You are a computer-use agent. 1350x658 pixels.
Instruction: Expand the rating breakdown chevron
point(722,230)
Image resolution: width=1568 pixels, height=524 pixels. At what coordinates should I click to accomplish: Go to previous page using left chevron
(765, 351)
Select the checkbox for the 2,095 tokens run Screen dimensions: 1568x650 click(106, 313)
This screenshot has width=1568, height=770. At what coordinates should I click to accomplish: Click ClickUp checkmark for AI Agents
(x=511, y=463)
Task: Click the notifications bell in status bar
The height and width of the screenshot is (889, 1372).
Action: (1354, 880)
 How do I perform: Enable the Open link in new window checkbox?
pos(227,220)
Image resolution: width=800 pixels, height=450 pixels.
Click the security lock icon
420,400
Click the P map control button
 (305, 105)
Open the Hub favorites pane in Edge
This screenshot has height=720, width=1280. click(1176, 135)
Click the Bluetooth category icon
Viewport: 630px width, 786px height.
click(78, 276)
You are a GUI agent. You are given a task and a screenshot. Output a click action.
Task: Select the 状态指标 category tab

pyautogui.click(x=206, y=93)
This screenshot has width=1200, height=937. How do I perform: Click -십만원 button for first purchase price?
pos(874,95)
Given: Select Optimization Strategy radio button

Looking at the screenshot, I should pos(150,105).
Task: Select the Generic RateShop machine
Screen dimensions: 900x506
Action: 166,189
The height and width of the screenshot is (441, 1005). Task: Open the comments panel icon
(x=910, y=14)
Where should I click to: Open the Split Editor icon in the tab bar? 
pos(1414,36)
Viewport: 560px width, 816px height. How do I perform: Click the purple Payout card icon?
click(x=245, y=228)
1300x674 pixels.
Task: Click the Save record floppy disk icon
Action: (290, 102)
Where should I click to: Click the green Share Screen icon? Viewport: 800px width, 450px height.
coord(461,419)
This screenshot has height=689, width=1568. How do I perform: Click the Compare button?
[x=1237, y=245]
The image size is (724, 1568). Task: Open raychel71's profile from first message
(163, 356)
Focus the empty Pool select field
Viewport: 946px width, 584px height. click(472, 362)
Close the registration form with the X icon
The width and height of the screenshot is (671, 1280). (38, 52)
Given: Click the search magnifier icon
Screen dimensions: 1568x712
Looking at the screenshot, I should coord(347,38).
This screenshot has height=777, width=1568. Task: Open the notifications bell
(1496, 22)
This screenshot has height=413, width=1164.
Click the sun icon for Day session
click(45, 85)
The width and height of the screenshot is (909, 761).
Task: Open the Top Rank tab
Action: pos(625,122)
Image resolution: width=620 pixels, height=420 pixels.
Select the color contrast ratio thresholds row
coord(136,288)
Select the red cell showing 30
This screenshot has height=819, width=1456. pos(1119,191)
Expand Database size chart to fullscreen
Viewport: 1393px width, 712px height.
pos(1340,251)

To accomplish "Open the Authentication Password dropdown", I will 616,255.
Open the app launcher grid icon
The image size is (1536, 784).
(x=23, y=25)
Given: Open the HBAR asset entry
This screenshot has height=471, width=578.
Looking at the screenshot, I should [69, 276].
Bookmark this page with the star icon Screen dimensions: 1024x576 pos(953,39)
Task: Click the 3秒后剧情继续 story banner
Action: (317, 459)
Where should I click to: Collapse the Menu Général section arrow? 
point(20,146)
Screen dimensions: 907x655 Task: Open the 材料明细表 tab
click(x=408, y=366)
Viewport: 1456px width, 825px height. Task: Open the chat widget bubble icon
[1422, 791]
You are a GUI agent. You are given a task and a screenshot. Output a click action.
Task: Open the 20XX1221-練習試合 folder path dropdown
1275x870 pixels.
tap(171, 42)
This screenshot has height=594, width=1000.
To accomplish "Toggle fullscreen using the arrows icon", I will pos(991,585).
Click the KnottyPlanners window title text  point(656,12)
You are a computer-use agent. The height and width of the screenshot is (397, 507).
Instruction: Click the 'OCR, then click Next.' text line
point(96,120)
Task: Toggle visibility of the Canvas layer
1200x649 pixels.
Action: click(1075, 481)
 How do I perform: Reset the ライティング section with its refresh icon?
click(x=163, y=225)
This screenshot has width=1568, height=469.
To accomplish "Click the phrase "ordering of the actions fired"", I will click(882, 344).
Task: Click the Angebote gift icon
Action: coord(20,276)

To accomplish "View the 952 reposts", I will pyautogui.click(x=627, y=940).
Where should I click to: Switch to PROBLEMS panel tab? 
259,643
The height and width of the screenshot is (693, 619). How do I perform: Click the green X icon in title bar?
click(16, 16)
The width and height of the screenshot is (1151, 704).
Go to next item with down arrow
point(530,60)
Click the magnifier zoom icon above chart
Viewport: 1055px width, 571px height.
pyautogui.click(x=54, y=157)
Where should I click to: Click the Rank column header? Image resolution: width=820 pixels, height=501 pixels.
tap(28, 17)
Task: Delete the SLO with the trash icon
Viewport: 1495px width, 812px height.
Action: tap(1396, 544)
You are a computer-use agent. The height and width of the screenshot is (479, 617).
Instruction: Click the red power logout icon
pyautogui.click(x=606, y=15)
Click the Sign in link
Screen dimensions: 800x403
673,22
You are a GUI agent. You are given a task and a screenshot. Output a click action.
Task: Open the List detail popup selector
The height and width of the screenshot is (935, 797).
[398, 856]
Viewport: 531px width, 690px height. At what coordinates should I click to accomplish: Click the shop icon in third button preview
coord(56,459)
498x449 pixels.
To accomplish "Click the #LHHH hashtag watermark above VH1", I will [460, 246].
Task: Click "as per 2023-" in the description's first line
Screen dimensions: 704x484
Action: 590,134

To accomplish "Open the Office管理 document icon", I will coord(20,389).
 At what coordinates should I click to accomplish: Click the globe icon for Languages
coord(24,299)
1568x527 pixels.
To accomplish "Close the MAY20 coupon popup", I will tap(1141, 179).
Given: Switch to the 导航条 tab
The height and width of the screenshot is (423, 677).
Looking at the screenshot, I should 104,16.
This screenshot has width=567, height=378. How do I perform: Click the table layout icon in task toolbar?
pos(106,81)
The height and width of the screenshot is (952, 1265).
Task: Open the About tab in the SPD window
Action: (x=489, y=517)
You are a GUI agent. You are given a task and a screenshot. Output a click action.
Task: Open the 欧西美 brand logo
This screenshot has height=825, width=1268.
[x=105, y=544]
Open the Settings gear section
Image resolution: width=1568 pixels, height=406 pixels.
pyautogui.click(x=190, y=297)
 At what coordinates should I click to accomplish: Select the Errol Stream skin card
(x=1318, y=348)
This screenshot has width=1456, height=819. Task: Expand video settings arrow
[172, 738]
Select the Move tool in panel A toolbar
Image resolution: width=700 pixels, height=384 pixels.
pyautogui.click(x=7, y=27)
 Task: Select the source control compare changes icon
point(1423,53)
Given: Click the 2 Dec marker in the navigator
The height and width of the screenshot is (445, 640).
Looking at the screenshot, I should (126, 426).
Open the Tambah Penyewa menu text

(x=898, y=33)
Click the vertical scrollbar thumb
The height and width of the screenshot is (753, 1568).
▬▬▬
Written instruction:
Please copy the records line for line, beginning at the line that contains "icon for Languages" and ending with the last line of the records.

Task result:
 At what coordinates should I click to accomplish: Click the globe icon for Languages
coord(24,299)
1568x527 pixels.
To accomplish "Close the MAY20 coupon popup", I will tap(1141, 179).
Given: Switch to the 导航条 tab
The height and width of the screenshot is (423, 677).
Looking at the screenshot, I should 104,16.
This screenshot has width=567, height=378. How do I perform: Click the table layout icon in task toolbar?
pos(106,81)
The height and width of the screenshot is (952, 1265).
Task: Open the About tab in the SPD window
Action: (x=489, y=517)
You are a GUI agent. You are given a task and a screenshot. Output a click action.
Task: Open the 欧西美 brand logo
This screenshot has height=825, width=1268.
[x=105, y=544]
Open the Settings gear section
Image resolution: width=1568 pixels, height=406 pixels.
pyautogui.click(x=190, y=297)
 At what coordinates should I click to accomplish: Select the Errol Stream skin card
(x=1318, y=348)
This screenshot has width=1456, height=819. Task: Expand video settings arrow
[172, 738]
Select the Move tool in panel A toolbar
Image resolution: width=700 pixels, height=384 pixels.
pyautogui.click(x=7, y=27)
 Task: Select the source control compare changes icon
point(1423,53)
Given: Click the 2 Dec marker in the navigator
The height and width of the screenshot is (445, 640).
Looking at the screenshot, I should (126, 426).
Open the Tambah Penyewa menu text

(x=898, y=33)
Click the vertical scrollbar thumb
The height and width of the screenshot is (753, 1568).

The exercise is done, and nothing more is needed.